I get it, I need to go easier on myself, I need to accept my own limitations, I need to remember that I am the only person on the planet who thinks I should be working harder than I already am.  I still haven’t learned how to do any of that… maybe someday.

Anyway, so, I’m still here, and I’m super-busy, both with moving-related things and other projects (a big one being, I finally, after a full year of acknowledging that I really should but never being able to handle the act itself, applied for disability; it was just so hard to admit that this might well be permanent, and that I’m not just home with the baby because I wanted to spend time with him – I’m home because even if Isaac wasn’t here, I would not be able to handle any sort of work yet… which I hate, hate, hate, but I was finally able to overcome that resistance and start the application process.  My therapist will be so proud.).  I’m hanging in there, sometimes by the skin of my teeth, but still hanging.  And as this emotional tsunami washes over me, I’m still treading water.

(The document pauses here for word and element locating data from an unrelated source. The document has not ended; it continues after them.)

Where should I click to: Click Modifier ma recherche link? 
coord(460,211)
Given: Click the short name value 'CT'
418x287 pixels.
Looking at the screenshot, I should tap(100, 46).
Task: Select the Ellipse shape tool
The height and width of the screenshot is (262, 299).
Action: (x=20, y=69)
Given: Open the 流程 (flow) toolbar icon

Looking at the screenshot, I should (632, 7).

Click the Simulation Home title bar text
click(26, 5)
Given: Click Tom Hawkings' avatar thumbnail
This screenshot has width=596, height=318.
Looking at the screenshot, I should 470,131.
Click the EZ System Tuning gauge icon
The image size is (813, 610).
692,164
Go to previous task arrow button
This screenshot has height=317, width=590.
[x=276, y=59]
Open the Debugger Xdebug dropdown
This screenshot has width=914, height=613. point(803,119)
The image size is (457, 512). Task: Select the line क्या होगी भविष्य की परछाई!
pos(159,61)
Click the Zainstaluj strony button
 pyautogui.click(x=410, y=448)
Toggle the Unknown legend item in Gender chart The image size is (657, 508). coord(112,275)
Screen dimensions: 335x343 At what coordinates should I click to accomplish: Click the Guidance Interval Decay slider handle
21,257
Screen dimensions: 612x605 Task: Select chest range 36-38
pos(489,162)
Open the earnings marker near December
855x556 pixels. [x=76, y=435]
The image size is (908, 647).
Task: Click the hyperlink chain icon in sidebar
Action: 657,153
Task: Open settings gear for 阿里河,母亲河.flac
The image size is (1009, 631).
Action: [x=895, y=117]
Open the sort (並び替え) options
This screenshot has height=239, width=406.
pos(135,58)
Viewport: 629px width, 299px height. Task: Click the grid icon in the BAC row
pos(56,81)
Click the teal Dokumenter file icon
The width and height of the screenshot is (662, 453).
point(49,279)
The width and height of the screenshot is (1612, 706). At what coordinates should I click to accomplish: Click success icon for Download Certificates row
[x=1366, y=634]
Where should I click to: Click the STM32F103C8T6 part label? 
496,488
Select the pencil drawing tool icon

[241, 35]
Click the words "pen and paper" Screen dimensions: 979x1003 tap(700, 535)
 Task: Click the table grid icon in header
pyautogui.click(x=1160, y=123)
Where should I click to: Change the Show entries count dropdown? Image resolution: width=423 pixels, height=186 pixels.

  1. You will be glad you did write. I think I told you about the 70 pages I wrote when Rebecca was a year old. I still have them, and she has said that, when she is ready, she wants to read them, as it’s about her too.

    Believe it or not, that day does come. I cried at various milestones; her bat mitzvah ON her 13th birthday nearly did me in, but the next year, I didn’t cry on July 12. I could whole-heartedly participate in her joy. She, for some odd reason, LOVES her birthday, though it was so traumatic for me. And now memories of the trauma don’t bring the pain that they did. I do mourn what my cognitive abilities (and my figure) used to be, but I get the present of her and my healthy daily lives to make up for it.

    So glad about the house. Hope that fourth bedroom is a yarn room/office!